[start Excerpted passage]
Our Generating AI ROI report is a useful resource for exploring financial and “soft” metrics in great depth. In that case, we want to be able to find any or all proxy metrics to influence goals such as customer retention or customer satisfaction. We want to list both the hard and the soft metrics and think through the perverse impacts and incentives of measurement. The more of both, the better.
When I was in graduate school, I studied goal-setting theory on motivation and there are some examples of goal setting theory in the nail factory. If you go to Google and you type in nail factory goal setting theory, you will probably see the same examples. I actually interviewed the founders of this field, oddly enough, and essentially the experiments illustrate that when you go to a nail factory and incentivize performance based on how many nails made , you end up incentivizing workers to make very small nails because then they can make a lot of them. However, if you incentivize them based on how many pounds of nails they can make in a day, then they are going to create very large nails because it takes fewer nails made to achieve the goal.
What this shows is that the way you use incentives can have perverse influences on what you encourage the human beings in the workflow to do. What you want to be able to do is think through the perverse impacts of incentives and measurement to guard against them when establishing your ROI metrics.
In the case of AI, if you are using it to attempt to reduce the time that a customer service person takes to do a particular part of the process such as looking up documents, for example, you need to think about the ways in which a stakeholder can subvert the purpose of the measure. Is there ways in which a manager responsible for reducing that time could make it look that the time spent was reduced without actually making any real improvements or even result in a negative consequence for the overall process?
A complete brainstorm should probably be done in a spreadsheet, and will look something like this:
Application: A recommendation engine for customizing the eCommerce store pages of individual users based on their behavior or past purchase behavior.
Client: Online apparel retailer.
[end Excerpted passage]
* Set task 1 *
Repeat word for word the part of the passage on AI ROI metrics that begins at the words "In the case" and stops after "the overall process?".
* Set task 2 *
In the passage on AI ROI metrics, what kind of nails do workers end up making when they are paid by how many nails they make?
* Set task 3 *
Pick up the passage on AI ROI metrics after its last line and carry it forward.
[start Information provided]
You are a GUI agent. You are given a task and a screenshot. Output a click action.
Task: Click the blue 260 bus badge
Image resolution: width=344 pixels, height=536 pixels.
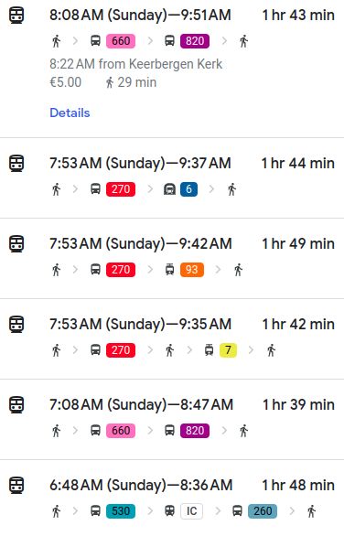point(263,511)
[end Information provided]
* Final result 1 *
In the case of AI, if you are using it to attempt to reduce the time that a customer service person takes to do a particular part of the process such as looking up documents, for example, you need to think about the ways in which a stakeholder can subvert the purpose of the measure. Is there ways in which a manager responsible for reducing that time could make it look that the time spent was reduced without actually making any real improvements or even result in a negative consequence for the overall process?

* Final result 2 *
Very small nails, because then they can make a lot of them.

* Final result 3 *
ROI measure 1: New-visitor-to-customer ratio (currently 2.2%, aim to improve to 4%). Benchmark: Week-over-week change in new-visitor-to-customer ratio across four identified user types. Incentive risks: We may prioritize near-term sales and promotions over lifetime value and customer trust.
ROI measure 2: Average cart value per (new or recurring) user (currently ~$43, aim to improve to ~$60). Benchmark: Week-over-week change in cart value per user by country. Incentive risks: We may prioritize near-term sales and promotions over lifetime value and customer trust.
ROI measure 3: Average annual spend by user. Benchmark: We can track the customer lifetime value of all new customers, month-over-month, from the start of the use of the recommendation engine. Incentive risks: Marketers might allow the experiment to continue for too long without a strong proxy for whether it’s working or not. We need much shorter (maybe per quarter, or per month) cohort metrics to keep this annual metric accountable, and to guage progress as we go along.
It bears repeating that this process requires data scientists, SMEs, and the AI project leader to work together – all informed by the priorities of the client or decision-maker. The percentage or dollar-value improvements above are just examples, but real examples need to be tempered by experience (the experience of technical and SME team members), not set arbitrarily.
Having a plethora of measurable ROI metrics to choose from allows us to cull down to a list that is most likely to deliver results and manage the project to a successful deployment.
Phase 4: Rank Measurable ROI Metrics
When ranking measurable ROI metrics, you need to consider various factors, the first of which is client priorities. We would want to look at both near- and long-term goals, with some emphasis on the long-term goals, and determining which are actually achievable. Some of them are going to be easier or harder to achieve.
While scores and prioritization will differ by company and by project, we recommend screening measurable ROI criteria by at least the following:
- Our ability to influence this number with our actions (it’s utility/validity as a metric)
- The relevance of the metric for the decision-maker or client (alignment with their expectations and priorities)
You will then have to determine which are measurable before and after implementing a project to establish a benchmark. In some instances, there might not be a standard available to serve as a benchmark.
A fraud analyst might go through eight different steps to examine an instance of fraud within an insurance company, and not always in order, or even go through all the steps. The individual fraud analysts will use professional intuition and understanding of fraud to check for it in transactions. That can complicate how to improve the process. If we take one part of that workflow and reduce the time it takes or make it a little easier to do that has a measurable impact, that part of the workflow might not happen in a specific order or at all. There may never be a time when we will be able to measure that metric now and in the future for all fraud analysts in that insurance company. We would have to look at each fraud analyst and adjust the metric to reflect their way of doing their job. That particular process would be unreasonable to measure.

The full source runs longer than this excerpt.